**DO THIS:** Transcribe the passage on Eli and his sons below, starting at "Eli heard about" and ending at "Hophni and Phinehas.".

1 Sam 2:17 “Wherefore the sin of the young men was very great before the Lord: for men abhorred the offering of the Lord.”

Eli heard about all they were doing, especially the abomination of seducing women who were coming to assemble with the congregation of the Lord, and he confronted them. It was to no avail. They were sons of Belial, the scripture had said earlier, and they scorned the counsel of their father.

What is interesting is why — (1 Sam 2:25b) “Notwithstanding they hearkened not unto the voice of their father, because the Lord would slay them.”

They could have turned and repented, and God would have withheld the destruction, but almost, one might say, “against” their will, they are held unrepentant by the will of God! Because God WOULD slay them! In other words, that was His expressed intent and purpose, in this instance. To slay Hophni and Phinehas.

That is something to come back to, but why I started talking about this in the first place is its effect on Eli. First the Lord sends a prophet to pronounce judgment on him. Because his sons are so bad, the Lord completely decimates the house of Eli, saying that from then on there would be no old man in his family forever, and as a sign that this was true both his sons would die on the same day.

Later on (chapter 3) the Lord repeats the same Word to Samuel, a judgment upon Eli and his posterity. It is also the first direct “opening” in Samuel of the Word of the Lord, who is still a young child. We can even see the new birth in the story because Samuel not only hears the Word but also comes as a Speaker of the Word. Even though He had heard the Lord previously, thinking it to be Eli’s voice, Samuel only knew natural understanding. That rational mind of man that cannot ever see or understand the things of God. The fact that Samuel, at an extremely young age, rises up and takes on the prophetic mantle, gives witness to the fact that he has entered the Life of the Spirit.

**DATASET CONTENT:**
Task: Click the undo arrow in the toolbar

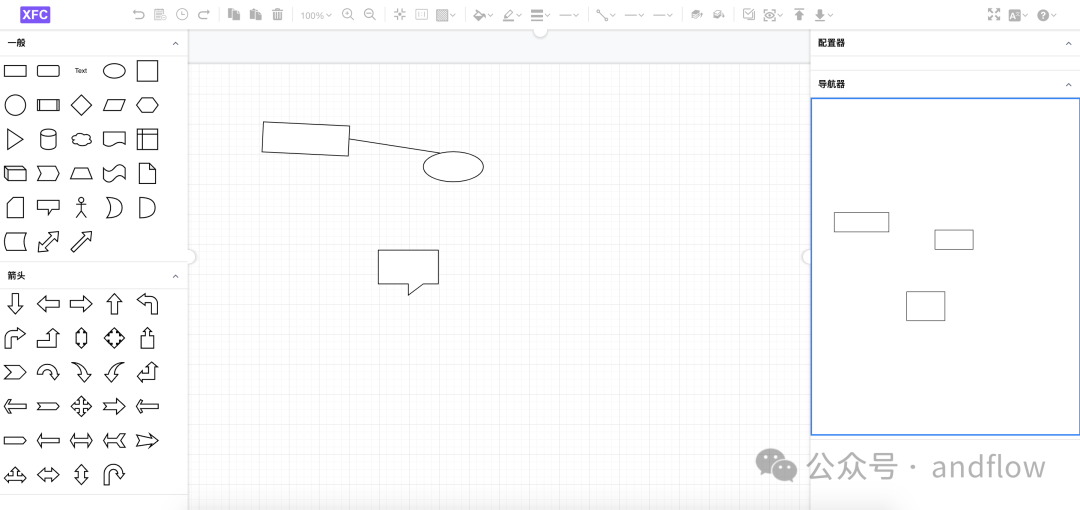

**SOLVED PROBLEM:**
Eli heard about all they were doing, especially the abomination of seducing women who were coming to assemble with the congregation of the Lord, and he confronted them. It was to no avail. They were sons of Belial, the scripture had said earlier, and they scorned the counsel of their father.

What is interesting is why — (1 Sam 2:25b) “Notwithstanding they hearkened not unto the voice of their father, because the Lord would slay them.”

They could have turned and repented, and God would have withheld the destruction, but almost, one might say, “against” their will, they are held unrepentant by the will of God! Because God WOULD slay them! In other words, that was His expressed intent and purpose, in this instance. To slay Hophni and Phinehas.